In mid-September, Constellation Brands acquired full control of Louisville-based craft distiller Copper & Kings for an undisclosed sum, after taking a minority stake in the company in early 2018. Launched by husband-and-wife duo Joe and Lesley Heron in 2014, Copper & Kings has stoked rising interest in American brandy, especially at the higher end of the market. In announcing the purchase, Constellation president and CEO Bill Newlands noted, “American craft brandy is a fast-growing category that resonates with consumers, specifically among whiskey drinkers, and provides an excellent bridge between fine wine and craft Bourbon.”

“We’ve always been entrepreneurs who look at market space versus marketplace, and we’re much more interested in what the next thing might be versus what’s currently ‘in,’” says co-founder Joe Heron. The Herons launched Copper & Kings because they saw a market for brandy in Louisville and across the U.S., especially in the $15-$50 price bracket.

Heron sees the Copper & Kings consumer base as 50% whiskey drinkers. “They gravitate to our brand, as something to explore outside of whisk(e)y, Bourbon, or rye,” he says. “We get the domestic brandy drinker that’s looking to trade up. Of course, we also get the Cognac drinker who’s looking for something different, the general gin drinker aiming to branch out from mainstream brands, and an umbrella of people who are cocktail enthusiasts.” Heron says the typical consumer is between 30-45 years old, and generally educated and affluent. Copper & Kings currently distributes its products across 43 markets in the U.S., and depleted 20,000 cases of brandy last year.

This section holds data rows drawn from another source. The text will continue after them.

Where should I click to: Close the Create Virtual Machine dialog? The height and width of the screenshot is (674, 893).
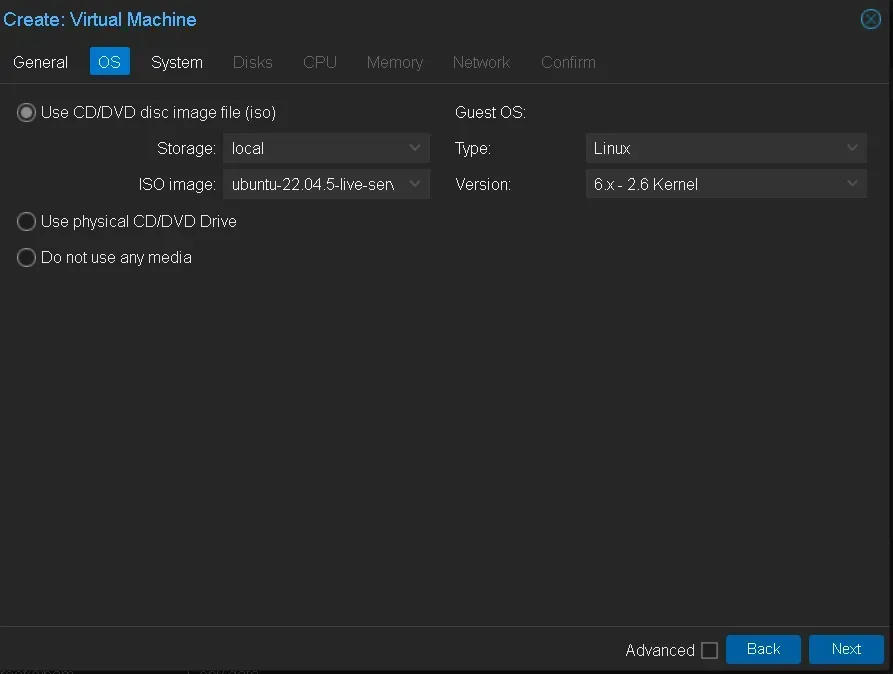(869, 18)
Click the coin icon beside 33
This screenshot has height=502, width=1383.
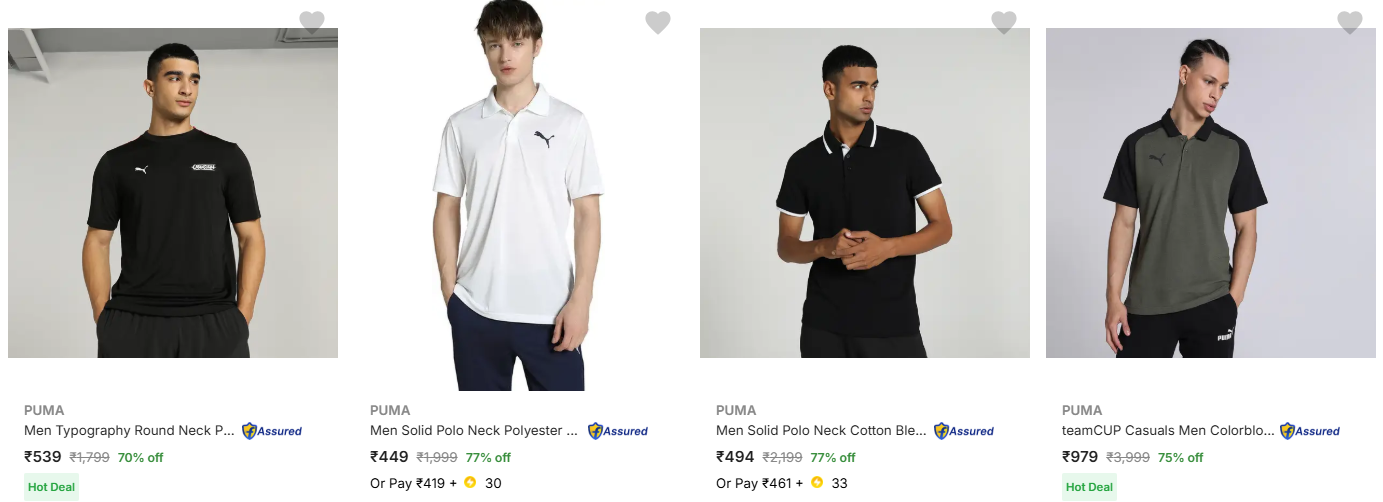click(x=817, y=483)
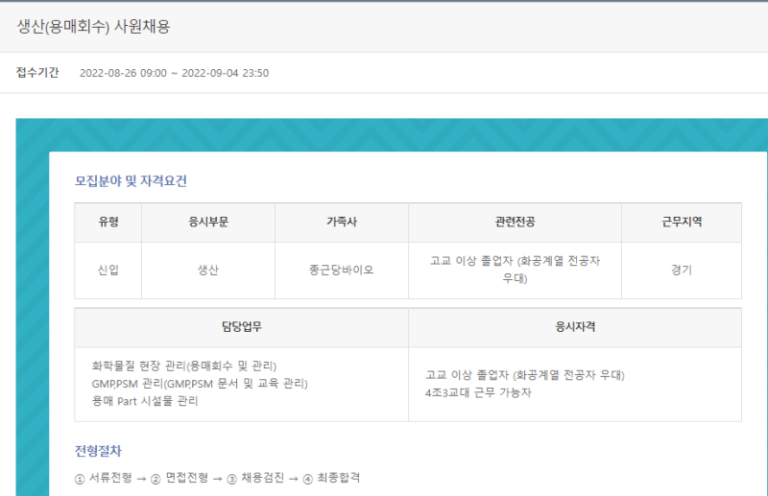Click the 응시자격 table header
The width and height of the screenshot is (768, 496).
point(575,327)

Copper & Kings’ recent brandy releases include Northern Soul Michigan apple brandy, aged in hard cider casks from Michigan cidery Vander Mill, and Way Up West American brandy, aged in Kentucky Bourbon barrels and then American single malt whiskey barrels (both $65 a 750-ml.). The portfolio also includes American Apple brandy ($35), American Craft grape brandy ($35), Butchertown brandy ($55), Floodwall apple brandy ($45), and the unaged Immature brandy ($30), and Heron notes that pear and peach brandies are in development.

The gin portfolio encompasses The History of Lovers; The Moons of Juniper; The Ninth, A Symphony in Orange; and American Dry gin (all $35 a 750-ml.), as well as special releases. “Making gin on an innovative non-neutral spirits platform gave us a differentiated product, rather than just another dry gin using grain neutral spirits as a base,” Heron says. Last year, Copper & Kings depleted more than 5,000 cases of gin, with The History of Lovers rose gin—distilled from a base of apple wine—emerging as the bestseller.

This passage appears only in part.